── Texto de lectura ──
Regoyos, nacido en Ribadesella pero trasladado a Madrid muy joven, no parece haber visto nunca con buenos ojos a Castilla la Vieja; nos dejó una serie de cuadros costumbristas en los que refleja entierros, procesiones... Cuadros bastante tétricos, qué quieren que les digamos. Luego cambió de estilo y, a lo que se ve, de humor y fue, qué duda cabe, un gran pintor. Digo que no debía de ser dispéptico porque su hija contó en una ocasión que a su padre le gustaba comer más en los caseríos que en los restaurantes; matizaba que "era un bohemio", y añadía que, en lugar de pagar con dinero, dejaba un cuadrito. Pocos debió de dejar en la vieja Castilla...
Tradicionalmente, al hablar de la cocina castellana es inevitable la referencia a los asados. De cordero o de cochinillo, términos que siempre me han gustado mucho más que los habituales de “lechazo” o “tostón”, a los que no dejo de encontrar connotaciones bastante peyorativas. Hay, cómo no, muchas más cosas en la cocina de Castilla; y justo en Aranda de Duero hay un lugar donde carece de todo fundamento la afirmación de Regoyos.
Se trata del “Mesón de la Villa”, en el que ejercen todas sus artes, que no son pocas, esos genios benéficos de los fogones a los que todo aficionado conoce por sus nombres: Eugenio y Seri, una pareja que este año cumple sus bodas de oro matrimoniales... y en la cocina, ya que el mismo año de su boda abrieron su primer restaurante, que se llamaba “Aquí te espero”. Efemérides que, uno piensa que justificadísimamente, el ayuntamiento arandino subraya con la concesión de una calle a Eugenio y Seri. Se la merecen: la gastronomía es un patrimonio importantísimo de cualquier ciudad, región o país, y honrar a quienes la hacen grande es, como se dice siempre, de bien nacidos.
He comido unas cuantas veces allí, y siempre espléndidamente. Lo que menos he probado han sido, precisamente, los asados, pese a que me consta que son magníficos. Pero es que, si se pone uno en manos de Seri, a la que algún colega proclamó, ya hace años, “Doña Seri I de Castilla”, difícilmente llegará a los asados: literalmente le atiborra a uno, antes, de cosas ricas.
───
── Datos proporcionados ──
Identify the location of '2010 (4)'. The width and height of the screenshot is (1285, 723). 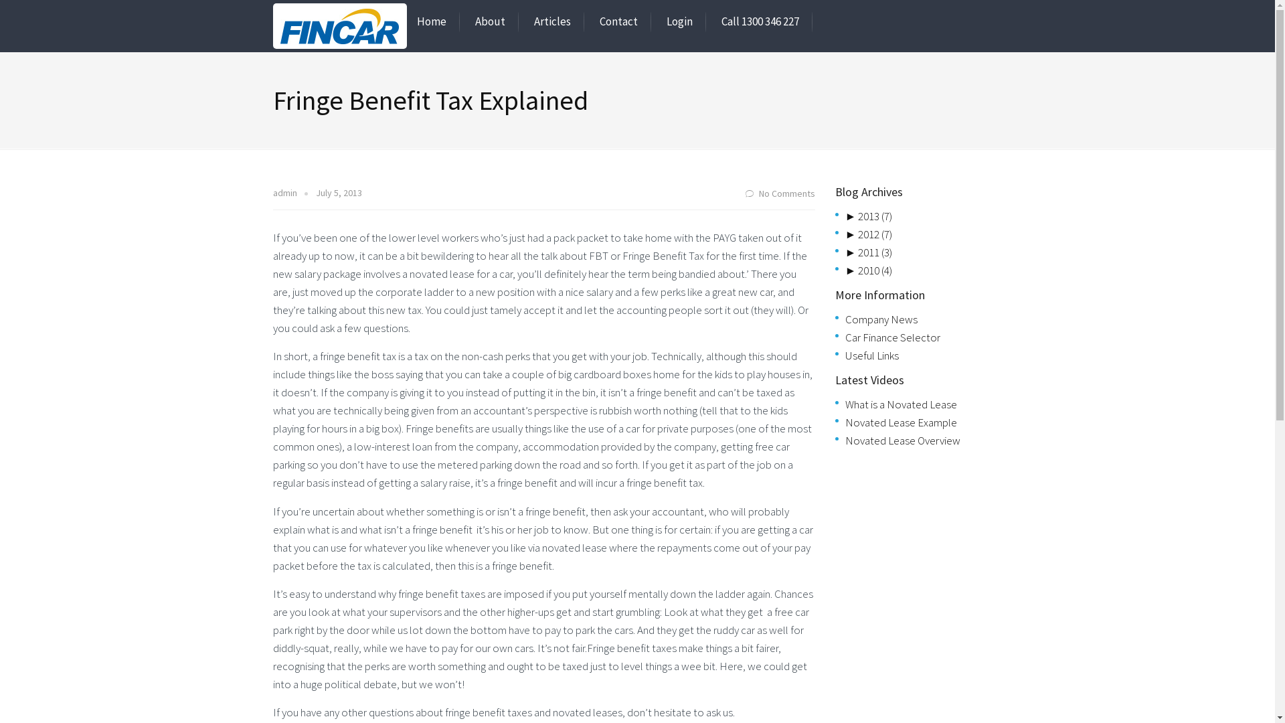
(875, 270).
───
--- Tarea por realizar ---
Devuelve sin cambios el fragmento del texto sobre la cocina castellana que va desde "Regoyos, nacido en" hasta "la vieja Castilla...".

--- Respuesta del ejercicio ---
Regoyos, nacido en Ribadesella pero trasladado a Madrid muy joven, no parece haber visto nunca con buenos ojos a Castilla la Vieja; nos dejó una serie de cuadros costumbristas en los que refleja entierros, procesiones... Cuadros bastante tétricos, qué quieren que les digamos. Luego cambió de estilo y, a lo que se ve, de humor y fue, qué duda cabe, un gran pintor. Digo que no debía de ser dispéptico porque su hija contó en una ocasión que a su padre le gustaba comer más en los caseríos que en los restaurantes; matizaba que "era un bohemio", y añadía que, en lugar de pagar con dinero, dejaba un cuadrito. Pocos debió de dejar en la vieja Castilla...